Whitney hails from Chicago, Illinois, which is a city rich with basketball talent, with plenty of great players coming from there and also the influence of the Chicago Bulls and Michael Jordan. However, it is also a city that is that also has its dangerous times as it is No. 9 in the country in homicide rates with 23.8% in 2017.

“It means a lot coming from Chicago,” says Whitney about his hometown, “It’s tough there, so coming out here to Jersey, playing my own different type of basketball is special.”

He definitely has some special genes in his family. His father, Kelly Whitney, was a four-year starter at Seton Hall University and scored 1,448 points in his time for the Pirates. When asked about lessons the elder Whitney imparted on him, the younger Whitney replied, “My dad is on me all the time about trying to be a better person, in school, you know, respectful to my elders, stuff like that. I’m in the gym every day with my dad, so he’s a great mentor.”

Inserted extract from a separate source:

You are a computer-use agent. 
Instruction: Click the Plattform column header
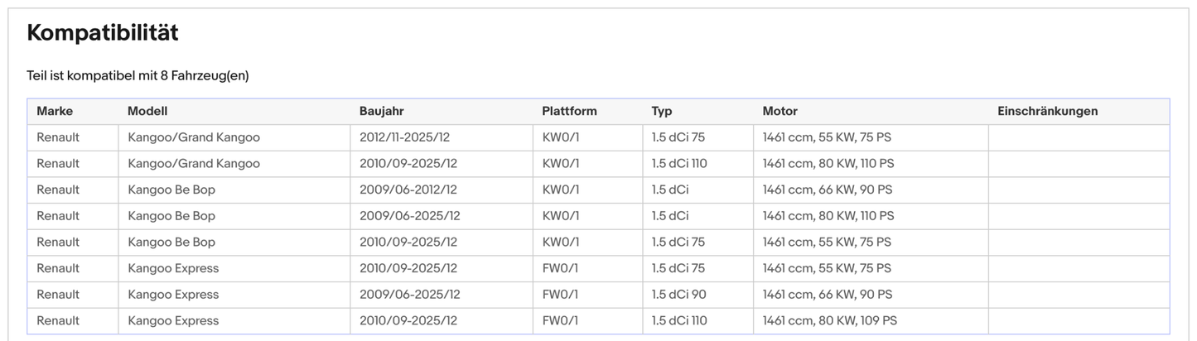pyautogui.click(x=569, y=111)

Whitney started out high school at Eric Solorio Academy High School as a freshman, where he was considered one of the best ninth graders in the city. But then he decided to transfer to Roselle Catholic in Roselle, New Jersey as a sophomore.

When asked about why he decided to leave the Windy City and make the move to the Garden State, he replied, “Just to play a national schedule, and my dad.”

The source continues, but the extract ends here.